There’s a question of what sorts of scenario a candour duty would apply to. There is currently a professional duty overseen by regulators of specific healthcare professions such as the General Medical Council (GMC), Nursing and Midwifery Council (NMC) and the General Dental Council (GDC) that requires health care professionals to be open and honest with patients when something that goes wrong with their treatment or care that “causes, or has the potential to cause, harm or distress”.
There are therefore a whole range of complaints that students make that go well beyond episodes of student suicide that feel like they might fit that “harm or distress” bill, and where complainants often feel that “candour” is only really achieved if a complaint gets as far as the OIA – if at all.
If nothing else, if the OIA is caused to reflect on compliance with a candour duty during the investigation and processing of a complaint, recommendations could end up being much crunchier than they often are now.
This doesn’t, of course, have to mean more litigation – as one lawyer puts it:
The Duty of Candour seeks to bring about cultural change, and to create an environment where staff are not afraid to talk about mistakes, and where lessons can be learned. When mistakes are made, staff will be encouraged to talk to patients, and to be open about what went wrong.
This in itself is likely to reduce the number of potential claims against the NHS. Often prospective clients approach us, because something has gone wrong, and they are simply not getting an effective explanation from the hospital concerned.

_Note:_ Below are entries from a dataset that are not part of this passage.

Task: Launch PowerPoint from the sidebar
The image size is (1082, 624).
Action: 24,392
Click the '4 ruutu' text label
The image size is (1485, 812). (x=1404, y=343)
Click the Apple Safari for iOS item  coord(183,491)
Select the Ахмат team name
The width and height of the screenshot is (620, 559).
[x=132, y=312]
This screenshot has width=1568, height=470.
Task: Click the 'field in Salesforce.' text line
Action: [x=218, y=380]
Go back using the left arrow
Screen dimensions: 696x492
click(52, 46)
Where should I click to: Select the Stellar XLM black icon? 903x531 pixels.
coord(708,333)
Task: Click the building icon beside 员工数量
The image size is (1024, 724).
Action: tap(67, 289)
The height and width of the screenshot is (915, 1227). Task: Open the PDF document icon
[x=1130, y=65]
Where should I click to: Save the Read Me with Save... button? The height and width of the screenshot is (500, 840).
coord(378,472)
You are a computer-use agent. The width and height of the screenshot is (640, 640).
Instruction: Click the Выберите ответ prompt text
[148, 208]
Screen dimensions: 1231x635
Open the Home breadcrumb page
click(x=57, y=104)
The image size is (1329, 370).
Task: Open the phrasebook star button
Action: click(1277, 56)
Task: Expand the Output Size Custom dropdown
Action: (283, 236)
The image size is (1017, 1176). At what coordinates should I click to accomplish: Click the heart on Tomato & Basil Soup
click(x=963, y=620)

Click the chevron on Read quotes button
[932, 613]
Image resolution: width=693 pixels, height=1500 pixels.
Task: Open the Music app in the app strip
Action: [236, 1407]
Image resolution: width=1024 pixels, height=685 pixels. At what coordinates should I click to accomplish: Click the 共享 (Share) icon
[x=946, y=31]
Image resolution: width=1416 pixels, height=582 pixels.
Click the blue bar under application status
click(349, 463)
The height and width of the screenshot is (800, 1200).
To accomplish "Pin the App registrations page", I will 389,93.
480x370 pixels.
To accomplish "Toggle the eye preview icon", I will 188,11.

If we’re really focussing on learning from when things go wrong and the complaints that surround them, some additional tidying up would see the Office for Students (OfS) amending Condition C2 (which requires providers to use the OIA scheme) by including both a duty of candour and a duty to report publicly on lessons learned from complaints.
Oh – and if anyone can explain why, in pursuit of “freedom of speech”, the Higher Education (Freedom of Speech) Act 2023 prevents universities from entering into non-disclosure agreements over harassment and bullying complaints, but still allows them for pretty much any other complaint, a Wonkhe mug is on its way.